Фридун переглянулся с Ризой Гахрамани. Оба рассмеялись.
— Браво, Ризван! А не поручить ли тебе крестьянский отдел?
— Приму со всей готовностью, — улыбнулся и Ризван. Была избрана большая комиссия для подготовки практических предложений по созданию "Иранской народной партии" и совета профессиональных союзов иранских трудящихся. В комиссию вошли в числе других Фридун, Курд Ахмед, Риза Гахрамани, Ферида и Арам.
По окончании организационных дел Курд Ахмед предложил послать людей из центра в районы.
— Это совершенно необходимо, — подтвердил Арам. — Мы должны послать своих представителей в Азербайджан, Курдистан, Фарс, Гилян, Мазандеран. Пусть товарищи там немедленно приступят к созданию местных отделений партии. Лично я с удовольствием поехал бы в Гилян, который неплохо знаю.
— Тебризцы просят к себе Фридуна, — сказал Курд Ахмед и улыбнулся. Как вы считаете, товарищи?

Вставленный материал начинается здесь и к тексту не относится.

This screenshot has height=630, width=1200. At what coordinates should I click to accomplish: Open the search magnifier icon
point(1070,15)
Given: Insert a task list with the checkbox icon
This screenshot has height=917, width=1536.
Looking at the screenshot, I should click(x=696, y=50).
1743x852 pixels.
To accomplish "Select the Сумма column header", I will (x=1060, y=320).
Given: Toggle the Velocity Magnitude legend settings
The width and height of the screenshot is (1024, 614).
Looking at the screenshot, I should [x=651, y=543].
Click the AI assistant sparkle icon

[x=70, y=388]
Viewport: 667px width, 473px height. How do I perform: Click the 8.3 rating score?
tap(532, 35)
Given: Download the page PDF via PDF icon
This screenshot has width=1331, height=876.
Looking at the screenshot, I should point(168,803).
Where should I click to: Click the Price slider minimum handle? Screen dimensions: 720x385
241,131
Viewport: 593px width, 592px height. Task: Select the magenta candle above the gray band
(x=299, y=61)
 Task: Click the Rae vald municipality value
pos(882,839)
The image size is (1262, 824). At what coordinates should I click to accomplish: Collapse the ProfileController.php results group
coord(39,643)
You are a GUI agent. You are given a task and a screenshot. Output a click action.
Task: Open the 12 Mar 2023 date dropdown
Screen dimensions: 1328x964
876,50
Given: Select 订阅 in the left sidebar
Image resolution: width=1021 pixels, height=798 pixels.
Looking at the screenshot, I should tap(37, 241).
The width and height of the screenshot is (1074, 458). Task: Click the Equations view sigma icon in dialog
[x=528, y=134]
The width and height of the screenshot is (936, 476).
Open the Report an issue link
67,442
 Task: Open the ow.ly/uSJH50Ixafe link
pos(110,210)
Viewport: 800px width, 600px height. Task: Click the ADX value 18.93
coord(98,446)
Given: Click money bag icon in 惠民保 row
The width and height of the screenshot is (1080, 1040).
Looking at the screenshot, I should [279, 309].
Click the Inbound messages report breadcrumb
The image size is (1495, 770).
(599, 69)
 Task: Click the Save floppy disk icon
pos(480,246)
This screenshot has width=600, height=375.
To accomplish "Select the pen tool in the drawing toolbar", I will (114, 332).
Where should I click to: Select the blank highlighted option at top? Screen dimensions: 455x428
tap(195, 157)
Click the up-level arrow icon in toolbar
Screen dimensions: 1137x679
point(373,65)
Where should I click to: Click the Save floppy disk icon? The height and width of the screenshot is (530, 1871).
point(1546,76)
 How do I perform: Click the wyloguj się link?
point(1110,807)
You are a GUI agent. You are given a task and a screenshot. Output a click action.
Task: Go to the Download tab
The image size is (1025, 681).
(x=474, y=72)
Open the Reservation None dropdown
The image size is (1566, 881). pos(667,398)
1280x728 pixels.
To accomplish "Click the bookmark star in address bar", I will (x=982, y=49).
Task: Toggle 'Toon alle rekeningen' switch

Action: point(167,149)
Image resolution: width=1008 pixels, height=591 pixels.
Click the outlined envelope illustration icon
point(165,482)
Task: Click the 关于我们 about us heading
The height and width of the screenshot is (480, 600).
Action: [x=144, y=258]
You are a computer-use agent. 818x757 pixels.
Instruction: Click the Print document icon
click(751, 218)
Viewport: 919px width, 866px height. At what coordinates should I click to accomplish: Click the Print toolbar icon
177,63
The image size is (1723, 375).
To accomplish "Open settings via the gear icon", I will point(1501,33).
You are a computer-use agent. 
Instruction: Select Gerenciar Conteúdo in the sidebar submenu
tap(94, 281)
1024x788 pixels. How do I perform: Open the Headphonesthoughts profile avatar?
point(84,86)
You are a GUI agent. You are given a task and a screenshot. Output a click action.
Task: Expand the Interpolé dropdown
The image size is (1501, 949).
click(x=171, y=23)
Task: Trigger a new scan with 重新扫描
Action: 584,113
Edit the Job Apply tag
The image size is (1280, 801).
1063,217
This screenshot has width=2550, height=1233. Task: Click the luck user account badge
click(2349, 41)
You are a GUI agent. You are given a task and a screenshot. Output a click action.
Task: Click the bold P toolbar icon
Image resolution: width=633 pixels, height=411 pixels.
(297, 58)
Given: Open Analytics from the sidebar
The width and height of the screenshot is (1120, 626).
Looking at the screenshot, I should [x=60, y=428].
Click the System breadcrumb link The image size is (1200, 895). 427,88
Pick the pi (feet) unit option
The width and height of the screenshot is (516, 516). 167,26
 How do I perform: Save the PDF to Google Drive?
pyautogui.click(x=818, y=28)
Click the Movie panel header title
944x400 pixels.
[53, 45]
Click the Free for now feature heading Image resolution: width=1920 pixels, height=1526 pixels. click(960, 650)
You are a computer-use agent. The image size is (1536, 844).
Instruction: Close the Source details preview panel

— Говоря по правде, — ответил взволнованный Фридун, — меня самого давно тянет в Азербайджан. Здесь мне как-то не по себе.
— Ну что ж! — заметил Риза Гахрамани, бросив на друга ласковый взгляд. — Добрый путь! Будешь руководить азербайджанским отделением партии.
Когда поздним вечером товарищи стали расходиться, Пешавери сказал Фридуну, пожимая ему руку:
— Поезжайте! Быть может, и я скоро буду в Тебризе. Идеи национальной независимости Азербайджана и Курдистана — великие идеи.
Эти слова, как бы определявшие ясный и четкий путь предстоящей борьбы, навсегда запечатлелись в памяти Фридуна.
— Я буду ждать вас! — ответил он, крепко пожимая руку Пешавери.
Проводив его до калитки, Фридун вернулся в комнату.
Старый деспот ушел, уступив место сыну. Но люди, ожидавшие, что с ходом Реза-шаха восторжествует свобода, были глубоко разочарованы. О свободе говорилось лишь в пышных речах. В действительности же сохраняли силу старые законы, старые порядки.
По-прежнему на улицах не было прохода от безработных, от бездомных детей и женщин. По-прежнему обездоленные протягивали к прохожим руки, моля о помощи.
А выбросившие их на улицу господа постепенно приходили в себя. После первых дней растерянности они собирались вокруг нового шаха, замышляя окончательно раздавить народное движение, обезоружить демократические организации.
Политиканы и грязные дельцы типа Хикмата Исфагани, Хакимульмулька, серхенга Сефаи, по-прежнему опираясь на представителей иностранного капитала, строили планы удушения свободы. И никакие демократические тоги и маски свободолюбия не могли скрыть их хищнической сущности.